Изменить размер шрифта - +

 

Глава девятнадцатая

Рассказ продавца индульгенций

 

На углу Вуд-стрит и Чипсайда рос старый-престарый дуб, прозванный «древом Кнута Великого». На его ветвях висело множество амулетов; с их помощью горожане надеялись ублаготворить дерево и взамен получить ценнейший дар долгой жизни. Облюбовавшие дуб лондонские птицы стаями собирались в его кроне. Там они были в безопасности: ни один мальчишка не решался запустить в них камнем или заманить в ловушку. Даже зимой никто не ставил невидимые на снегу силки из конского волоса. Горожане верили, что птахи поют на латыни и греческом, но песни их никогда не длятся дольше молитвы Ave Maria. [17]

В нескольких ярдах от дуба стоял Умбальд из Ардерна, продавец индульгенций из больницы Св.
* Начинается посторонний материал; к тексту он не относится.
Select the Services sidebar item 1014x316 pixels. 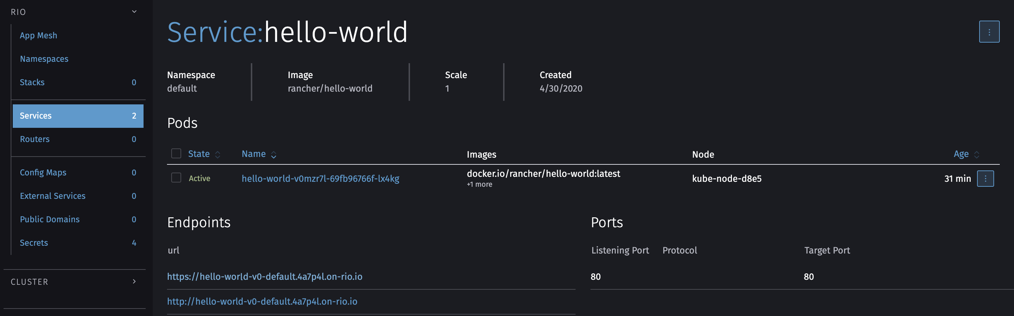[x=78, y=116]
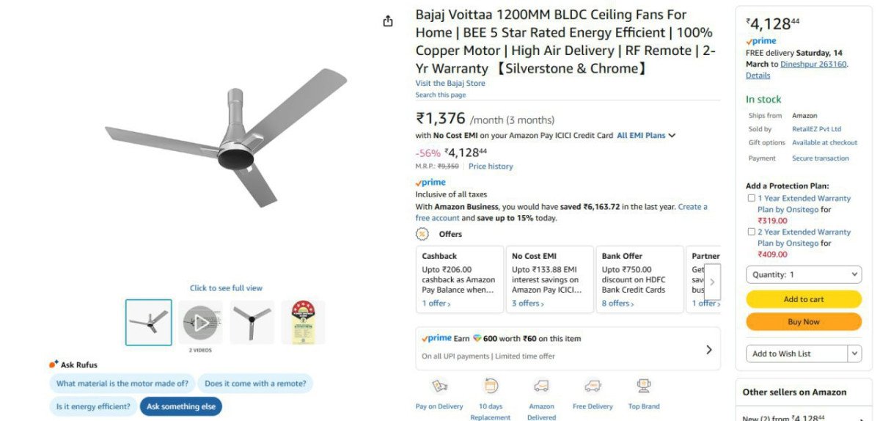Select the BEE star label thumbnail
This screenshot has width=880, height=421.
(303, 322)
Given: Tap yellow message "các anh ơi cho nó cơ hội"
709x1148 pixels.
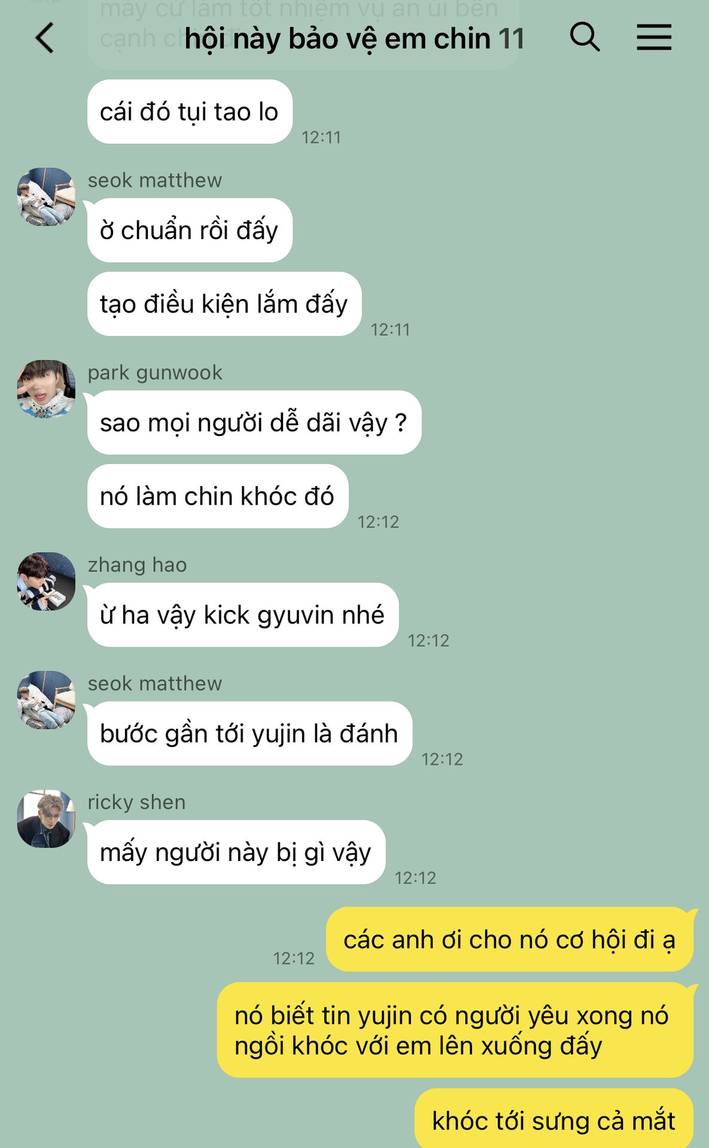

Антония; он также служил квестором, то есть общественным дознавателем, что не было секретом для лондонцев. Но главным его занятием была торговля папскими индульгенциями, освобождавшими от наказания в пламени чистилища и потому очень ценимыми в народе. Кроме индульгенций, Умбальд всегда носил с собой на продажу мощи, бутылочки со святой водой и снадобья от всевозможных недугов. Словом, он был дока по части торговли церковным товаром. Хотя Умбальд годами не посещал святые места, он неизменно ходил в хламиде паломника. В тот день он стоял под дубом в грубом шерстяном одеянии, увешанном маленькими деревянными крестиками. На голове поверх капюшона красовалась большая круглая войлочная шляпа, с ее полей свисали флакончики с елеем, раковины морского гребешка, свинцовые фигурки святых, миниатюрные изображения разных паломнических мест, а также крошечные ключи от Рима. В руке Умбальд сжимал обмотанный красной тканью посох с железным наконечником, на боку висели сумка и миска. В сумке лежала «грамота», дававшая право торговать в этой части города, а также письменное разрешение лечебницы Св. Антония продавать снадобья. К капюшону Умбальда были приторочены колокольчики, сопровождавшие нежным звоном его зазывные крики:

— По значкам на моей шляпе можете убедиться, что я бывал в Риме и Иерусалиме, Кентербери и Компостелле. О, Иерусалим, Иерусалим! Я видел место, где Господа нашего побивали бичами. Оно известно под названием «Тень Бога». И там же, неподалеку, стоят четыре каменные колонны, по которым постоянно точится вода. Так они оплакивают смерть Господа нашего, говорят в народе. После Ноева потопа на Голгофе нашли голову Адама — это знак, что на том же месте надо покупать искупление Адамова греха. Я видел гробницу, в которую Иосиф из Аримафеи, сняв Господа с креста, положил Его тело; люди называют это место середкой мира. Рядом находится колодец, а вода в него поступает из реки, что течет в Раю. О, Иерусалим! Все, кто не способен плакать, учитесь у меня! Наш старый мир идет к последнему концу, век его истекает.

Стоял тридцатый день сентября, накануне прошел праздник святого Михаила Архангела. Лондонцы уже знали, что Генри Болингброк посетил заточенного в Тауэр Ричарда и вынудил его отречься от престола. Одни утверждали, что король отказался от власти под угрозой пыток или смерти, другие уверяли, что он сделал это по доброй воле, чтобы избавить страну от нового кровопролития и войны. Как бы то ни было, Умбальд из Ардерна был намерен извлечь пользу из этого смутного времени.

— Господь не спит, — взывал он. — Когда начнут куриться горы, Вавилону придет конец.

Настоятель церкви Св. Олбана, стоявшей на другом конце Вуд-стрит, даже перешел улицу, чтобы осадить нахала:

— Продавцам индульгенций не положено поучать народ. Они нагло обманывают людей и тем сеют зло!

Умбальд покосился на него:

— Старый дурень. Риза-то у тебя жесткая да тяжелая, а вот речь легковесная, язык без костей. Молчал бы лучше, глядишь, сошел бы за философа. Отвяжись от меня.

Старинная больница Св. Антония на Треднидл-стрит, от которой торговал снадобьями Умбальд, размещалась в давно опустевшей церкви, превращенной в зал с колоннадой; и в нефе, и в проходах рядами стояли кровати.